Open MPI logo

Open MPI User's Mailing List Archives

  |   Home   |   Support   |   FAQ   |   all Open MPI User's mailing list

Subject: Re: [OMPI users] Oversubscription of nodes with Torque and OpenMPI
From: Jason Gans (jgans_at_[hidden])
Date: 2013-11-22 13:34:31

On 11/22/13 11:18 AM, Lloyd Brown wrote:
> As far as I understand, the mpirun will assign processes to hosts in the
> hostlist ($PBS_NODEFILE) sequentially, and if it runs out of hosts in
> the list, it starts over at the top of the file.
> Theoretically, you should be able to request specific hostnames, and the
> processor counts per hostname, in your torque submit request. I'm not
> sure if this is correct (we don't use Torque here anymore, and I'm going
> off memory), but it should be approximately correct:
>> qsub -l nodes=n0000:2+n0001:2+n0002:8+n0003:8+n0004:2+n0005:2+n0006:2+n0007:4 ...
Thanks! This is awkward, but it did the trick. To get the desired
behavior I first
had to provide a "fake" nodes file to Torque (where all of the nodes
were listed
as having a large number of processors, i.e. np=8). Now I can submit
jobs using:

qsub -I -l nodes=n0000:ppn=2+n0001:ppn=2+n0002:ppn=8+...

and get the expected behavior (including the expected $PBS_NODFILE,
where the
name of each node appears "ppn" number of times).

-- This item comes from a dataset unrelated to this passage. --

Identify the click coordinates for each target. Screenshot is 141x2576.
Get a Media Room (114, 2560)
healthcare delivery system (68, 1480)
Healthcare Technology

Thanks to everyone who responded!


> Granted, that's awkward, but I'm not sure if there's another way in
> Torque to request different numbers of processors per node. You might
> ask on the Torque Users list. They might tell you to change the nodes
> file to reflect the number of actual processes you want on each node,
> rather than the number of physical processors on the hosts. Whether
> this works for you, depends on whether you want this type of
> oversubscription to happen all the time, or on a per-job basis, etc.
> Lloyd Brown
> Systems Administrator
> Fulton Supercomputing Lab
> Brigham Young University
> On 11/22/2013 11:11 AM, Gans, Jason D wrote:
>> I have tried the 1.7 series (specifically 1.7.3) and I get the same
>> behavior.
>> When I run "mpirun -oversubscribe -np 24 hostname", three instances of
>> "hostname" are run on each node.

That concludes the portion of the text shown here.